Task prompt -
Replace every "folder" with "directory" in the data below, and give the data back with everything else left unchanged.
━━ Dataset content ━━
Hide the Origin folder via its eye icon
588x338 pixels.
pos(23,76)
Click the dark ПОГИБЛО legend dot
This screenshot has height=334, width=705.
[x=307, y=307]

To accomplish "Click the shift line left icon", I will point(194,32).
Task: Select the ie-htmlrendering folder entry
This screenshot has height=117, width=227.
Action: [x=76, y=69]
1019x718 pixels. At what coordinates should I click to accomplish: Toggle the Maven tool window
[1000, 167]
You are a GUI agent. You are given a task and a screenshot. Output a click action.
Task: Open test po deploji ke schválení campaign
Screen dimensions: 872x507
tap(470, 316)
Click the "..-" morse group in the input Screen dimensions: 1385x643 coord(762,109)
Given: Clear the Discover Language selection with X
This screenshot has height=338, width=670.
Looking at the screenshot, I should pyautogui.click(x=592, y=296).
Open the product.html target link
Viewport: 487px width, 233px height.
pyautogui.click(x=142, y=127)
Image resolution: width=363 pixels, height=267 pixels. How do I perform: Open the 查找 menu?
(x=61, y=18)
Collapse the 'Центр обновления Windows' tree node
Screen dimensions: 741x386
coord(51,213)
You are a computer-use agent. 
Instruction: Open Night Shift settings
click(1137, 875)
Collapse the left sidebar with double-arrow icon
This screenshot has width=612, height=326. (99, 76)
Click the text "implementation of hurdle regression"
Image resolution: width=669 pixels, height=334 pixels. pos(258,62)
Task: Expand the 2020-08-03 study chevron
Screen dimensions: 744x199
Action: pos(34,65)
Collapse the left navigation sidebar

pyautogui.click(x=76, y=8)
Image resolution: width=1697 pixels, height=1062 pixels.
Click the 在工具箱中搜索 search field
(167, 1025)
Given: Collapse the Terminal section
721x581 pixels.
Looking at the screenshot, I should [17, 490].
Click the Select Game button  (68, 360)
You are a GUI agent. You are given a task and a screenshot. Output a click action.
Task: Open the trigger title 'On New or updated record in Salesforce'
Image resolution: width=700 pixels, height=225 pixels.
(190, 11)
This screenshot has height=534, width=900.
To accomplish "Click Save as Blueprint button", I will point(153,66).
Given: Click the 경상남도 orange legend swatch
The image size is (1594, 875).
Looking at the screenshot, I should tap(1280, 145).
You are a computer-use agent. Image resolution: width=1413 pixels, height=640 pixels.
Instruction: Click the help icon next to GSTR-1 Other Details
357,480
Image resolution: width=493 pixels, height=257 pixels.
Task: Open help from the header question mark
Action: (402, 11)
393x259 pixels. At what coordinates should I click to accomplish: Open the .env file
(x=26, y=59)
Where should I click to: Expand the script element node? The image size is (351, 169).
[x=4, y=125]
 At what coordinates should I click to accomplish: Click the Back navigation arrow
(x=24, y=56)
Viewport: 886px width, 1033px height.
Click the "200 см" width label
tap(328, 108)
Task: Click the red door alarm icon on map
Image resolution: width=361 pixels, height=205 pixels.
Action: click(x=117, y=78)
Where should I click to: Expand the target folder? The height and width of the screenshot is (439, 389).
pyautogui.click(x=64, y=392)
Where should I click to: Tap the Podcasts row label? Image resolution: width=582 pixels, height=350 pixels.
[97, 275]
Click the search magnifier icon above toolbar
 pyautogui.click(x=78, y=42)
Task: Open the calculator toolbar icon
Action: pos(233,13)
━━━
Correct output -
Hide the Origin directory via its eye icon
588x338 pixels.
pos(23,76)
Click the dark ПОГИБЛО legend dot
This screenshot has height=334, width=705.
[x=307, y=307]

To accomplish "Click the shift line left icon", I will point(194,32).
Task: Select the ie-htmlrendering directory entry
This screenshot has height=117, width=227.
Action: [x=76, y=69]
1019x718 pixels. At what coordinates should I click to accomplish: Toggle the Maven tool window
[1000, 167]
You are a GUI agent. You are given a task and a screenshot. Output a click action.
Task: Open test po deploji ke schválení campaign
Screen dimensions: 872x507
tap(470, 316)
Click the "..-" morse group in the input Screen dimensions: 1385x643 coord(762,109)
Given: Clear the Discover Language selection with X
This screenshot has height=338, width=670.
Looking at the screenshot, I should pyautogui.click(x=592, y=296).
Open the product.html target link
Viewport: 487px width, 233px height.
pyautogui.click(x=142, y=127)
Image resolution: width=363 pixels, height=267 pixels. How do I perform: Open the 查找 menu?
(x=61, y=18)
Collapse the 'Центр обновления Windows' tree node
Screen dimensions: 741x386
coord(51,213)
You are a computer-use agent. 
Instruction: Open Night Shift settings
click(1137, 875)
Collapse the left sidebar with double-arrow icon
This screenshot has width=612, height=326. (99, 76)
Click the text "implementation of hurdle regression"
Image resolution: width=669 pixels, height=334 pixels. pos(258,62)
Task: Expand the 2020-08-03 study chevron
Screen dimensions: 744x199
Action: pos(34,65)
Collapse the left navigation sidebar

pyautogui.click(x=76, y=8)
Image resolution: width=1697 pixels, height=1062 pixels.
Click the 在工具箱中搜索 search field
(167, 1025)
Given: Collapse the Terminal section
721x581 pixels.
Looking at the screenshot, I should [17, 490].
Click the Select Game button  (68, 360)
You are a GUI agent. You are given a task and a screenshot. Output a click action.
Task: Open the trigger title 'On New or updated record in Salesforce'
Image resolution: width=700 pixels, height=225 pixels.
(190, 11)
This screenshot has height=534, width=900.
To accomplish "Click Save as Blueprint button", I will point(153,66).
Given: Click the 경상남도 orange legend swatch
The image size is (1594, 875).
Looking at the screenshot, I should tap(1280, 145).
You are a computer-use agent. Image resolution: width=1413 pixels, height=640 pixels.
Instruction: Click the help icon next to GSTR-1 Other Details
357,480
Image resolution: width=493 pixels, height=257 pixels.
Task: Open help from the header question mark
Action: (402, 11)
393x259 pixels. At what coordinates should I click to accomplish: Open the .env file
(x=26, y=59)
Where should I click to: Expand the script element node? The image size is (351, 169).
[x=4, y=125]
 At what coordinates should I click to accomplish: Click the Back navigation arrow
(x=24, y=56)
Viewport: 886px width, 1033px height.
Click the "200 см" width label
tap(328, 108)
Task: Click the red door alarm icon on map
Image resolution: width=361 pixels, height=205 pixels.
Action: click(x=117, y=78)
Where should I click to: Expand the target directory? The height and width of the screenshot is (439, 389).
pyautogui.click(x=64, y=392)
Where should I click to: Tap the Podcasts row label? Image resolution: width=582 pixels, height=350 pixels.
[97, 275]
Click the search magnifier icon above toolbar
 pyautogui.click(x=78, y=42)
Task: Open the calculator toolbar icon
Action: pos(233,13)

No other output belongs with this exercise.